CEYDA KARAN: ‘EYYY PUTİN’ (02. 12. 2015)

200

“Eyyy New York Times”, “Başkan
neredesin”. . . diye başlayan hitaplara/ atıflara, karşı cenahtan tenezzül eseri bir ses dahi gelmez. Normal. Batılıların üslup ve adapları müsaade etmez. Uluslararası planda en fazla utanç kaynağı olacak türden bu nidaların olsa olsa içeride bir
“kullanım değeri”
bulunabilir.

Lakin işler Doğu’da farklı. Hele de uçağı düşürülüp
“karizması çizilmiş”
bir lider mevzu bahisse,
“sert kayaya toslanır”.
Mitinglerde ahaliye hitaben üst perdeden çıkışılırken araya
“üzgünüz, böyle olmasını
istemezdik”, “daha da makamda durmam”
parazitleri giriverir. Bu çaba da bir şeydir. Zira mevzu teskin edilmezse güney sınırımızın
“it dalaşlarıyla”,
S-400 füzelerinin vızıltılarıyla şenleneceğini düşünürsek,
“Buyrun istikrarı, buradan yakın”
diyecek haldeyiz…

***

Türkiye, bir Rus uçağını 60 küsur yıl sonra düşüren ilk NATO üyesi ülke olma unvanı kazandı. Anlaşılan bu tutum ittifak içinde biraz
“lüzumsuz”
bulunurken resmi beyanlarda
“Türkiye’nin hava sahasını savunma
hakkı”
vurgulanıyor. Türkiye egemen bir devlet olarak zaten bu hakka sahipken hoş bir totoloji! Hiçbir şey söylememenin
“NATO’cası”.
Misal
“Rusya’ya karşı Türkiye’nin
arkasındayız”
kıvamı yok.
***

BMGK’nin daimi üyesi, nükleer silahlı Rusya’dan
“korkacak”
halimiz yok. İş olacağına varır da biz hesaba kitaba bakalım:


Rusya ticari, askeri ve diplomatik ilişkileri donduruyor. Enerji işbirliği, meyve-sebze satışı bitiyor. çileyi çekecek işadamlarımız, tarımcımız, turizmimiz ve vatandaşımız.

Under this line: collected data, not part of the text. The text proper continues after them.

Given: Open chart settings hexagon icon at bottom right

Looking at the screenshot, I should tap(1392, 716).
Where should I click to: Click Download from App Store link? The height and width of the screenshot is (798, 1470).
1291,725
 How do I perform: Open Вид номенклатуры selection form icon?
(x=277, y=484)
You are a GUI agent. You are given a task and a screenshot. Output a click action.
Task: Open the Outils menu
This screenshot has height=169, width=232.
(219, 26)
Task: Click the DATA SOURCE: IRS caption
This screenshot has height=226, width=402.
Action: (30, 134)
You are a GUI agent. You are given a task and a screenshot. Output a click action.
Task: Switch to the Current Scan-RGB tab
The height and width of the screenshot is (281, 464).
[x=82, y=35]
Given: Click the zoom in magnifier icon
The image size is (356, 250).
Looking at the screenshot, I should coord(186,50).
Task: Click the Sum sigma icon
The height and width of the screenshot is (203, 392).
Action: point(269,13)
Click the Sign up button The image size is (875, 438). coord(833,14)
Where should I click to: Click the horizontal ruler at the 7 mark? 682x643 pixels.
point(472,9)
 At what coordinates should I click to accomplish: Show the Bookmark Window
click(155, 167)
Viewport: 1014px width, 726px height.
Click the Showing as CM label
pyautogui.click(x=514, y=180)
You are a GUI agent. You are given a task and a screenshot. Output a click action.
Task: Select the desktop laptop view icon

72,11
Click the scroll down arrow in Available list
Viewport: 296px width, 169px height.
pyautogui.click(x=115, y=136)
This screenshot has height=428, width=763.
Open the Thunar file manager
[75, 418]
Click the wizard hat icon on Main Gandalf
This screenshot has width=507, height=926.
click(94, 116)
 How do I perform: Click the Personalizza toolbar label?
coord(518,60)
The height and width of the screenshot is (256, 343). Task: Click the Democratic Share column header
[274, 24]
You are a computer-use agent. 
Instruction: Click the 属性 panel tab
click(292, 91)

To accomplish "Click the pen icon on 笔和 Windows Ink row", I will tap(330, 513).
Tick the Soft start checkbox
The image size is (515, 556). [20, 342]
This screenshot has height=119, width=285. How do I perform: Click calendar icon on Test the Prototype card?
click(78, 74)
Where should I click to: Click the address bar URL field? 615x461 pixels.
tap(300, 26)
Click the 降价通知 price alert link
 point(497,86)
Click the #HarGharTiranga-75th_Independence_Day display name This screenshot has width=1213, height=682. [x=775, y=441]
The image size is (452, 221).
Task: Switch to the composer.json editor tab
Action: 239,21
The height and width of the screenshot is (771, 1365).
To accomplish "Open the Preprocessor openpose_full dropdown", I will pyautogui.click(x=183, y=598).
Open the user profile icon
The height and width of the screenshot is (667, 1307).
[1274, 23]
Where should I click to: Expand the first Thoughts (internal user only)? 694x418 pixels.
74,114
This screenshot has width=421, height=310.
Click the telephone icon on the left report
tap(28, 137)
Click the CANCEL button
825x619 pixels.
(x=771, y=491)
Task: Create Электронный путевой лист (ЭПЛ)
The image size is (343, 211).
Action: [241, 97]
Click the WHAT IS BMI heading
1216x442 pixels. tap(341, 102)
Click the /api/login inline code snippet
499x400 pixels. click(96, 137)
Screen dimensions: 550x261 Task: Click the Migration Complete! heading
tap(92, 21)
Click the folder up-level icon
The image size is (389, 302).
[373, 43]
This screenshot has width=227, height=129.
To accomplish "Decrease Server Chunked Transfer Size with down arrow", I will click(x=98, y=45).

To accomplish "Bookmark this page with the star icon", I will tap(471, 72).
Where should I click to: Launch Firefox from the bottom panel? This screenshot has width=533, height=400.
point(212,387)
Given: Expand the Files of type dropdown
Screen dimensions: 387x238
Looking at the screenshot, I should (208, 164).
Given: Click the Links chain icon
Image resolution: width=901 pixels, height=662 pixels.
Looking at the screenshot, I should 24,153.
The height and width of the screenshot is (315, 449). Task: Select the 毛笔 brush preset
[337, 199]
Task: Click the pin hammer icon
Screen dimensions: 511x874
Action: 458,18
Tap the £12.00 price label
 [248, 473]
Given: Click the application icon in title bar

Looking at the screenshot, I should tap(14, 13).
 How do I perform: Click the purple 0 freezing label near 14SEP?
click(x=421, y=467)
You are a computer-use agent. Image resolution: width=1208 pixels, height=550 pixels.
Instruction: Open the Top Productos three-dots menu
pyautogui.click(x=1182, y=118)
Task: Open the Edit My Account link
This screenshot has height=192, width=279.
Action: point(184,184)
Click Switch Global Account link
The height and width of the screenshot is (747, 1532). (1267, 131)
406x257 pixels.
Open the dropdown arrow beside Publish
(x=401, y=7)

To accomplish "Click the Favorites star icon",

Rusya, Suriye’den yıllardır şaibeli biçimde süren petrol ticareti ve silah sevkıyatını vuruyor, uluslararası planda göze sokuyor. (Petrol zengini Rusya IŞİD petrolünün alıcısıydı tezine hangi kargalar nasıl güler bilmem. )


Ankara sınırın ötesine zıplayıp
“tampon
bölge”
(lugata sokuşturulan insani güvenlikli bölge) tesis etme hevesine kurşun sıktı.
John Kerry, kasım ortasında Türkiye- Suriye sınırının yüzde 75’inin güvenceye alındığını (Kürtlerin öncülüğündeki Suriye Demokratik Güçleri-SDG) belirtip
“Fırat’ın
batısında kalan kısmın güvenliği için Türklerle
operasyon hazırlığına”
işaret edince, pek heyecan olmuştu. Rus uçağı vurulunca karambolde gelişmiş S-400’ler Suriye’ye konuşlandı, uçanı kaçanı vuracaklar. ABD’li yetkililer
“Türkiye sınırının mühürlenmesi
şart”
modunda. Kalan Nusra, Fetih ve Ahrar’cılar şimdilik ABD destekli SDG’ye saldırırken nereye kadar?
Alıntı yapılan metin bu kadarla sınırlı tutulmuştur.